Thanks to Tom Goodwillie and Ronnie Brown for their answers. Also thanks to Theo for pointing out that I posted the problem on math.stackexchange.com/q/135173/5363.

After some thought it became clear that the pair $(X,A)$ needs to have the homotopy extension property (HEP). A simple counterexample is the following:

Let $X=S^{1}$ (unit circle in the complex plane), $A=S^{1}-\{(1,0)\}=Y$, and $Z=\{(-1,0)\}$. The pair $(X,A)$ does not have the HEP, for if it did we would have a retraction $r$ of $X\times I$ onto $X\times\{0\}\cup A\times I$, which is not compact. The point $Z$ is a strong deformation retract of $Y$, and the deformation retraction is given by $(e^{2\pi i t},s)\mapsto e^{\pi i +(1-s)(2\pi i t-\pi i)}$.

Now, letting $f:A\rightarrow Y$ be the identity, we can easily see that $Y\cup_{f}X$ is a circle, while $Z\cup_{\phi\circ f}X$ is a 2-point space $\{a,b\}$ with the topology $\{\emptyset,\{a,b\},\{a\}\}$. This two spaces are not homotopy equivalent since the latter is contractible.

With the extra hypothesis that the pair $(X,A)$ has the HEP I believe that we can answer the original question I posted in the affirmative.

Proposition: Let $X,Y,Z$ be topological spaces. Suppose that $(X,A)$ has the HEP and that we have a map $f:A\rightarrow Y$ and a homotopy equivalence $\phi:Y\rightarrow Z$. Then the adjunction spaces $Y\cup_{f}X$ and $Z\cup_{\phi\circ f}X$ are homotopy equivalent.

Sketch of proof: The idea is to construct a topological space $W$ having both $Y\cup_{f}X$ and $Z\cup_{\phi\circ f}X$ as strong deformation retracts. For this we begin with the mapping cylinder $M_{\phi}$ of the homotopy equivalence $\phi$, and the map $F:A\times I\rightarrow M_{\phi}$ induced by the map $i\circ(f,Id):A\times I\rightarrow Y\times I + Z$ after passing to the quotient (Here $i$ is simply the inclusion of $Y\times I$ in the disjoint union $Y\times I + Z$, and $(f,Id)$ is the map defined to be $f$ on $A$ and the identity on $I$).

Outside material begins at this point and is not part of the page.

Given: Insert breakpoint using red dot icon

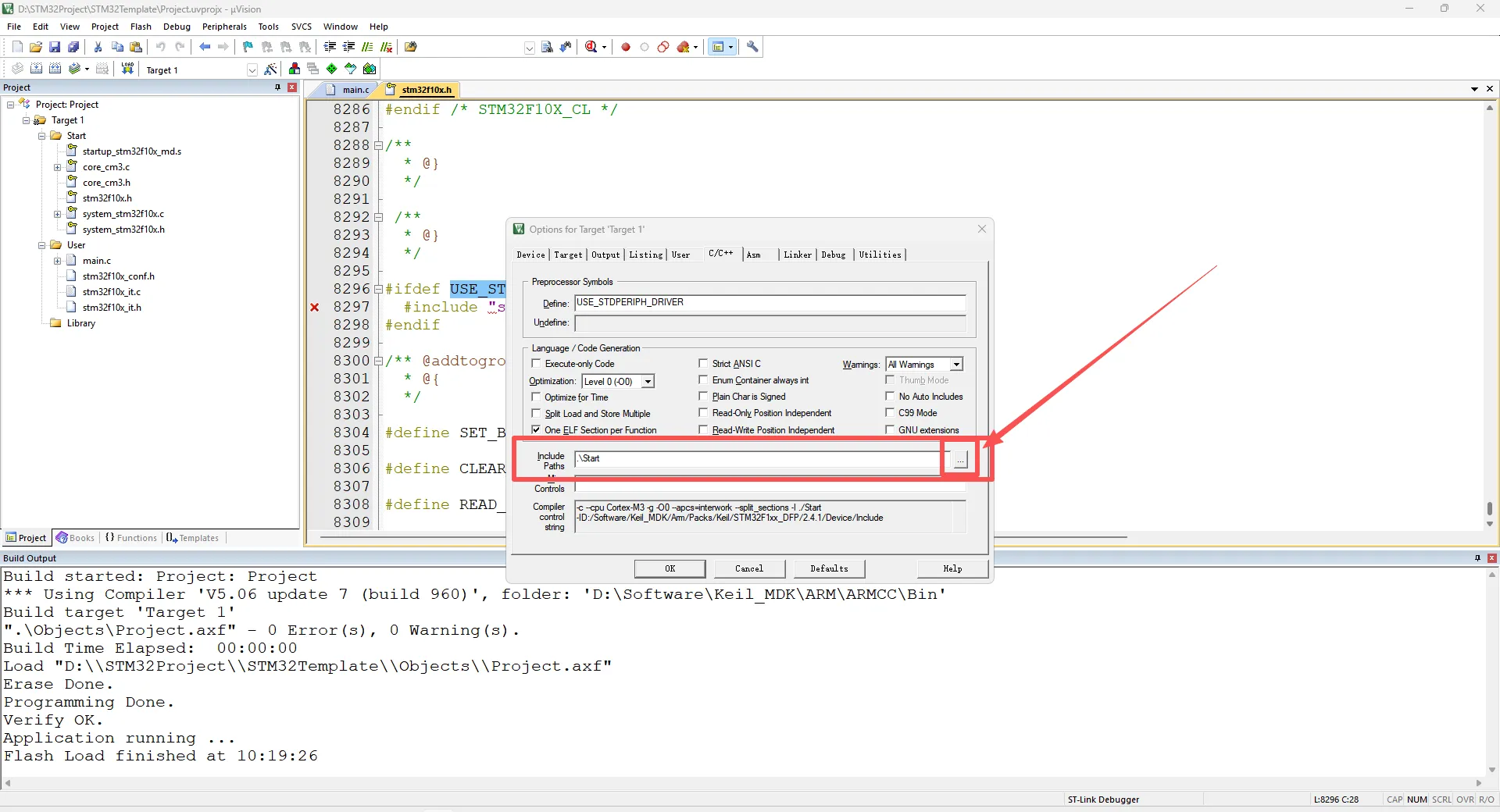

Then, we define $W$ to be the adjunction space $M_{\phi}\cup_{F}(X\times I)$.

In order to show that $W$ will be the right space for the job we need to combine two things:

First, For any $u\in I$, let $R_{u}=X\times u\cup A\times I$. The HEP of $(X,A)$ guarantees that $X\times I$ strong deformation retracts onto $R_{u}$. Indeed, the HEP gives us a retraction $r^{u}$ of $X\times I$ onto $R_{u}$. Note that $r^{u}$ has two components $(r_{1}^{u},r_{2}^{u})$, which we can use to define the strong deformation retraction by

$$H_{u}(x,t,s)=(r_{1}^{u}(x,st),(1-s)t+sr_{2}^{u}(x,t)).$$

Now define

$$(H_{u},\rho):X\times I\times I + M_{\phi}\times I\rightarrow X\times I + M_{\phi},$$

where $\rho(m,s)=m$ for all $s\in I$. Then, after passing to the quotient, this map induces a strong deformation retraction of $W$ onto $M_{\phi}\cup_{F}R_{u}$. In particular, $H_{0}$ and $H_{1}$ will induce strong deformation retractions of $W$ onto $M_{\phi}\cup_{F}R_{0}$ and $M_{\phi}\cup_{F}R_{1}$, respectively.

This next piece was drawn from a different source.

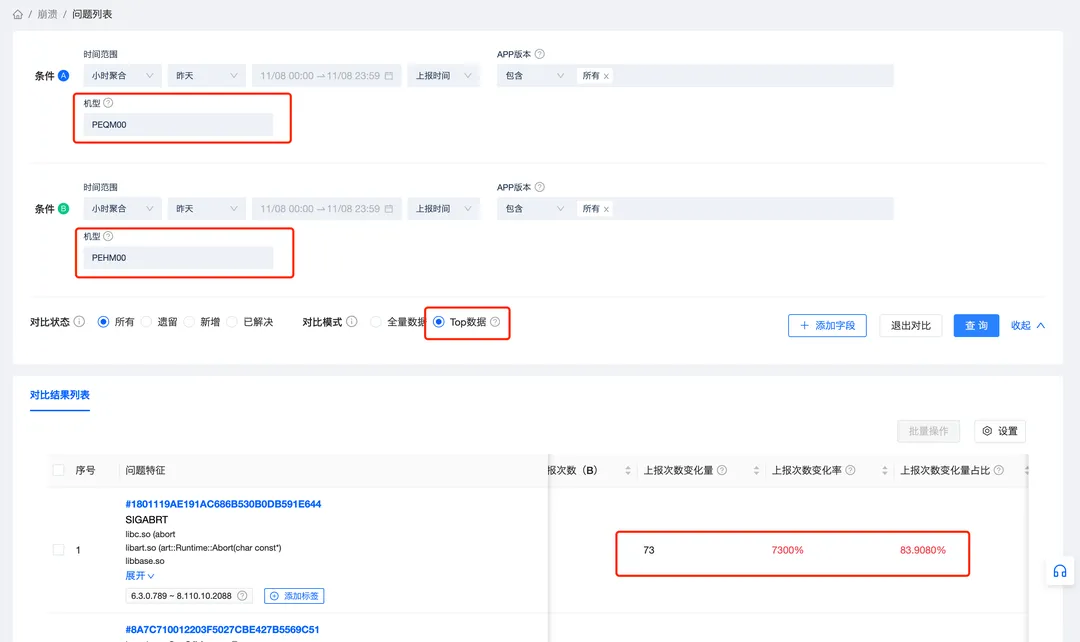Screen dimensions: 1080x642
Task: Select the 遗留 comparison status
Action: point(146,322)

Second, Since $\phi$ is a homotopy equivalence, the mapping cylinder $M_{\phi}$ has its top $Y$ and bottom $Z$ as strong deformation retracts.

Now, combine the strong deformation retraction of $W$ onto $M_{\phi}\cup_{F}R_{0}$ with the strong deformation retraction of $M_{\phi}$ onto its bottom to yield a strong deformation retraction of $W$ onto $Z\cup_{\phi\circ f}X$. Similarly, combine the strong deformation retraction of $W$ onto $M_{\phi}\cup_{F}R_{1}$ with the strong deformation retraction of $M_{\phi}$ onto its top to yield a strong deformation retraction of $W$ onto $Y\cup_{f}X$.

Overall the idea seems right. Any insights will be appreciated.

Thanks!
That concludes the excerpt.